Memang, di Nusantara ini tak hanya terdiri dari satu kelompok keyakinan dan etnis tertentu, tapi jamak. Terhadap ketaktunggalan ini, vonis sesat adalah yang paling lumrah terjadi. Istilah sesat—walaupun tak begitu jelas ukurannya—sudah sangat populer digunakan oleh masyarakat dan pemerintah. Tahun 1960-an, Indonesia telah membentuk Lembaga Pengawasan Agama dan Kepercayaan Masyarakat (PAKEM), sebuah instrument untuk mengontrol keyakinan warganya. Sudah puluhan keyakinan yang mendapat label sesat.

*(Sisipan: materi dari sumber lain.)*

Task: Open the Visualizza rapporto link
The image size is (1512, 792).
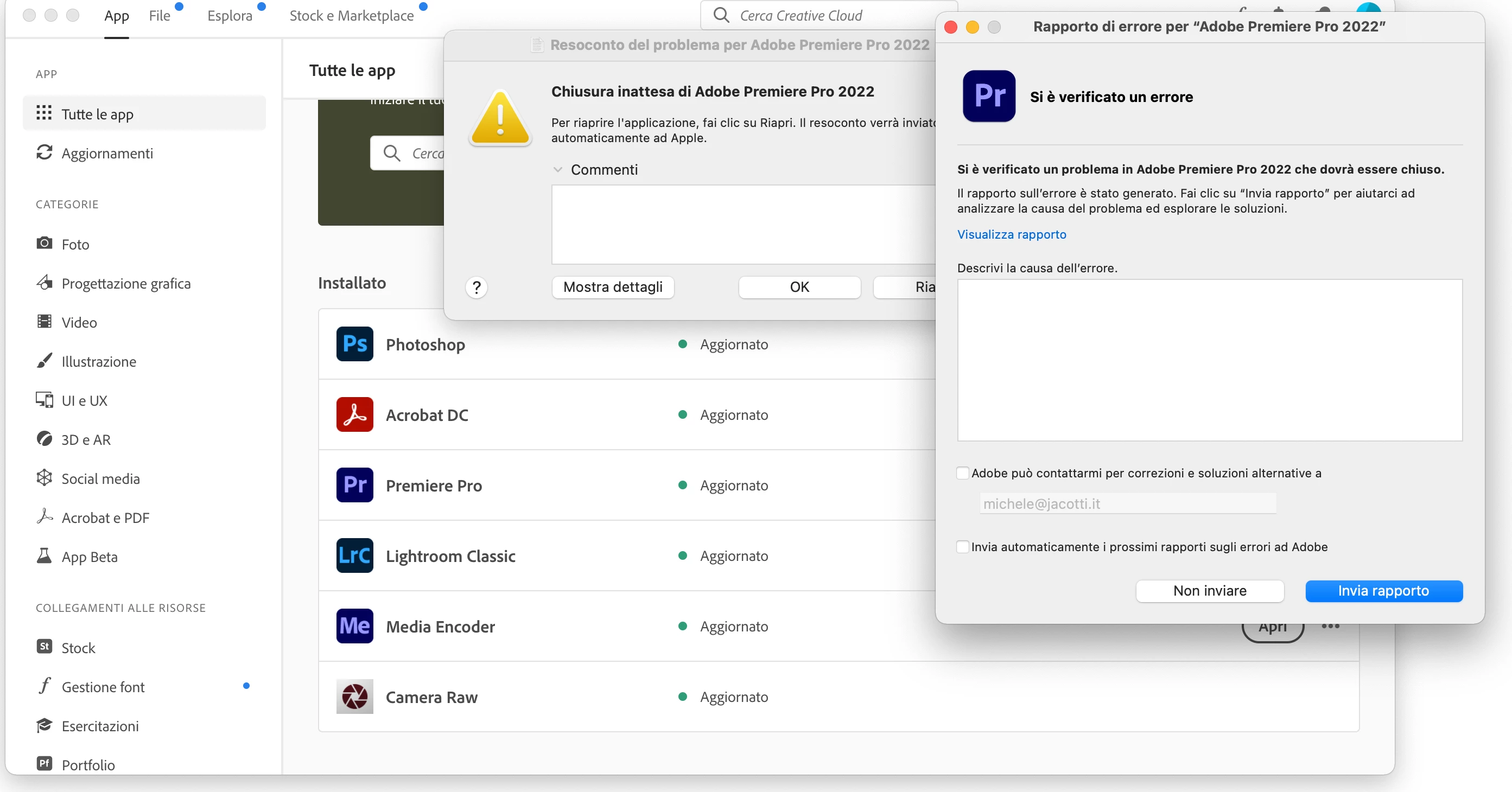Action: coord(1011,234)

Maka, ungkapan bhineka tunggal ika tidak lagi signifikan, karena hanya menjadi diskusi filosofis, perbincangan akademis, bukan sebuah rekaman atas realitas. Faktanya, masyarakat lebih mudah memusuhi perbedaan ketimbang mentoleransi. Ke-bhineka-an tak bisa lagi dipersatukan oleh sebuah sebutan “Indonesia” ataupuan “Nusantara”.

Yang terjadi bukanlah merayakan perbedaan tersebut, tetapi justru semangat menjadikan satu. Harus disadari—walaupun perlu diperdebatkan—istilah bhineka tunggal ika memiliki kecenderungan menyeragamkan keragaman. Pemahaman ini tak hanya terefleksi dari makna generik kata tersebut, tapi juga terpotret dari kondisi agama dan keyakinan di Indonesia yang hendak direduksi menjadi enam agama, seperti yang diakui pemerintah. Masyarakat-pun “mengamini” dengan kegampangan melontarkan kata sesat kepada diluar enam tersebut. Majelis Ulama Indonesia (MUI) semakin menjadi hakim pengadilan atas sesat-benarnya suatu keyakinan. Padahal, baik kitab suci ataupun akal pikiran bisa segera menyimpulkan akan relativitas keyakinan, sehingga hanya ditangan Tuhan keputusan final apakah seseorang sesat atau tidak. Tak ada kata sepakat dalam mengimajinasi dan mengilustrasi tentang hal yang sangat mendasar dalam agama, Tuhan.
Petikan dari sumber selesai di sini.